Suskiewicz operates the farm’s hatchery after a career of studying algae, including at the seaweed food company Monterey Bay Seaweeds. “I’ve been looking at how kelp assemblages have changed in the Gulf of Maine in the last 30 years—and we’ve seen profound changes. Most of the species here have some life stage that is very dependent on the kelp,” he says, noting lobster as an important example. Lobstering is a nearly $400 million annual industry in Maine alone, according to NOAA. Wild kelp’s decline, he predicts, “is going to have a lot of cascading effects.”
Many of Maine’s lobstermen and commercial fishers are already experiencing huge shifts in the marine populations they harvest.
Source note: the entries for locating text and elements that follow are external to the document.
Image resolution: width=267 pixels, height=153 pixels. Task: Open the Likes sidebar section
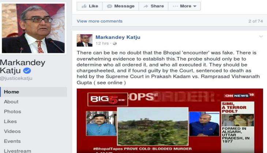[10, 121]
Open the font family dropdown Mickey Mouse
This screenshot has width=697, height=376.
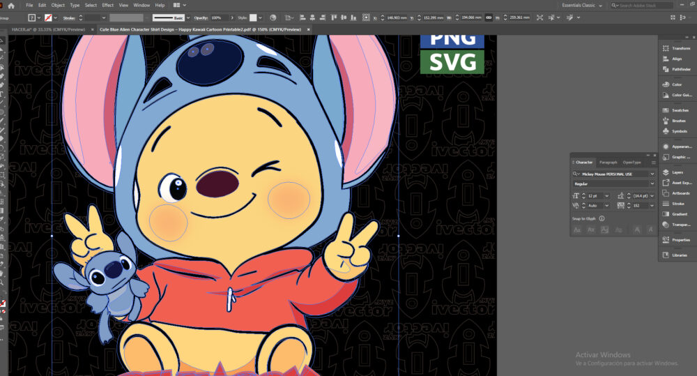click(x=613, y=174)
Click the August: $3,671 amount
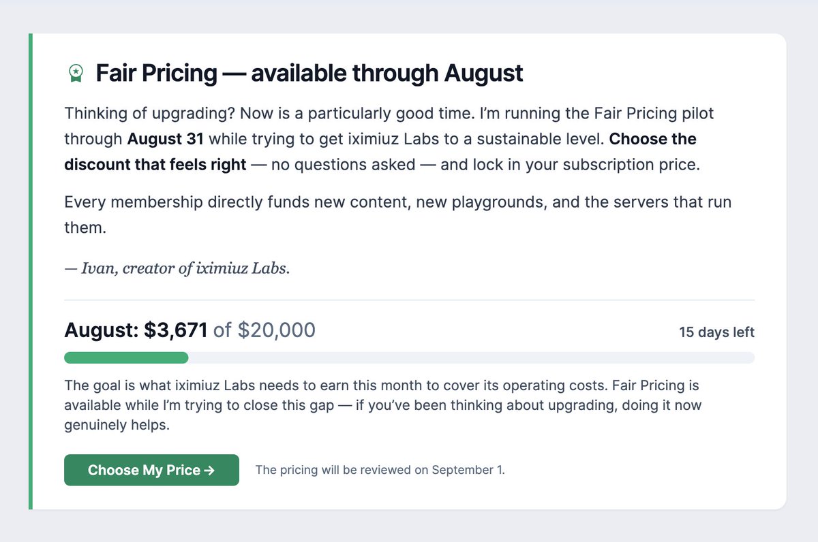This screenshot has width=818, height=542. pyautogui.click(x=136, y=330)
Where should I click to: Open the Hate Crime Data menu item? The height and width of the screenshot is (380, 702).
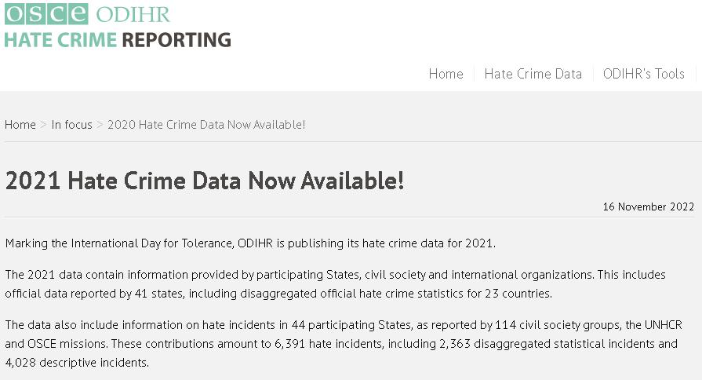533,74
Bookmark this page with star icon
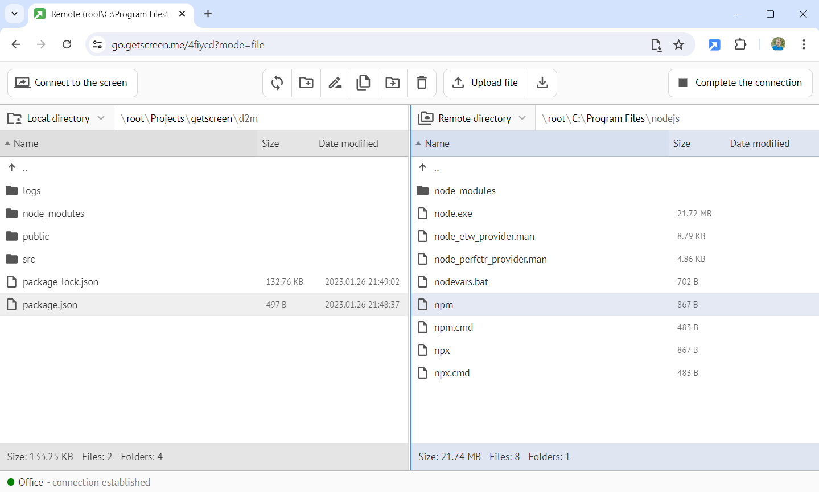 (678, 45)
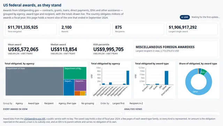Image resolution: width=223 pixels, height=126 pixels.
Task: Open the Total obligated stat card
Action: pyautogui.click(x=31, y=29)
That has led some to get into the farmed seaweed industry to diversify their incomes and businesses in the face of warming waters. Establishing gametophyte cultures would make kelp seed string cheaper, offer more predictability, and make kelp farming less dependent on wild kelp beds. Suskiewicz is working closely with Lindell’s lab, and next season will begin raising gametophyte-spawned kelp in Maine’s waters.
“Next year will be the first year we put them out, and we’ll just measure performance—including, how much did they grow? How do they taste? What is their blade length?” says Suskiewicz.
Suskiewicz believes that the American seaweed industry is at an inflection point, and that selective breeding is arriving at the perfect time. Five years ago, Atlantic Sea Farms seaweed salads were available only in specialty food stores. Now, they’re found across the country, thanks in part to the company’s intensive marketing efforts to introduce the average American to kelp.
Now that seaweed is a bit more familiar, Suskiewicz believes that if the cost of kelp seed drops through widespread adoption of gametophytes, the industry will be able to scale up and finally compete with Asia. “People can purchase their kelp from the U.S., from known monitored waters, by farmers in their community, rather than stuff that primarily comes over from China through [South] Korea—dried, dyed, and then shipped over,” he says.
As for Lindell, he sees enormous potential not just for sugar kelp, the species his lab is mapping. His team’s work could help regenerate other kelp species, too, including giant kelp in California and bull kelp in Alaska. And the kelp-farming industry could be the driver. More funding goes into farming kelp than preserving it in the wild, but the science applies equally: “All the learnings of the industry around resilience, growth, health, and disease resistance is going to carry over to conservation.”
This story was produced in partnership with the Pulitzer Center’s Ocean Reporting Network.